Two of my relatives died as a result of having contracted HIV/AIDS. One of the two was one of my favorite people, and the first person whose funeral I was ever required to attend. To some, his death would have been considered as evidence that a higher power was punishing him for his sexual orientation. To me, it was evidence that people with the purest and kindest hearts can be just as susceptible to illness and premature demise as anyone else.
The second relative who died of AIDS I did not know as well as the first; she lived out of state, and I really only remember seeing her a few times before she passed. She, too, would have been blamed for her untimely end, as her lifestyle was one which facilitated the transmission of HIV/AIDS. However, these and many other people are not evil; they are and have been misunderstood. I feel that it is the responsibility of those of us who remain to help ensure that others are given the space to be heard and cared for.

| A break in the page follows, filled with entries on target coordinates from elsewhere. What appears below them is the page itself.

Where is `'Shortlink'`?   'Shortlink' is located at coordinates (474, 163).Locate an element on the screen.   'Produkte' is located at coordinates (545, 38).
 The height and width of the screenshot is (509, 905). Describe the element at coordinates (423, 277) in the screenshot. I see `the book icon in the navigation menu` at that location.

We live in a political atmosphere within which science and technology are being attacked, rather than respected. I feel that this truth has caused me to be even more grateful for the advances in healthcare that have occurred over the last three decades. Today, there are people who have been treated with medicines which have extended their lifespans exponentially; an outcome that almost seemed impossible at the time when my relatives' souls left the physical world. More needs to be done, and it is important that we continue to champion research and practice behaviors which respect the dignity and worth of people who currently have or are at increased risk for HIV/AIDS.
That leads to my third theme. Have I, personally, done enough to champion this cause? I have engaged in fundraising events and in activities to educate myself and others. I have attempted (not always successfully) to address the misinformation held by some in our communities. I have prayed for and expressed love for people who must endure the struggles brought on by HIV/AIDS. I have done some. More than some people, but not as much as others. And I would say I have not done what I think is sufficient to honor my loved ones and the many people who have been afflicted and affected by HIV/AIDS. I must do more. We must do more.
On the 30th anniversary of World AIDS Day, it is my hope that in the next 30 years I will have done enough to advance education about and treatment of HIV/AIDS to feel as though I have, in fact, done enough. My expectation, however, is that no matter how much I do I will always feel like it is not enough. There will always be more to do, and I hope to have the ability to act when called.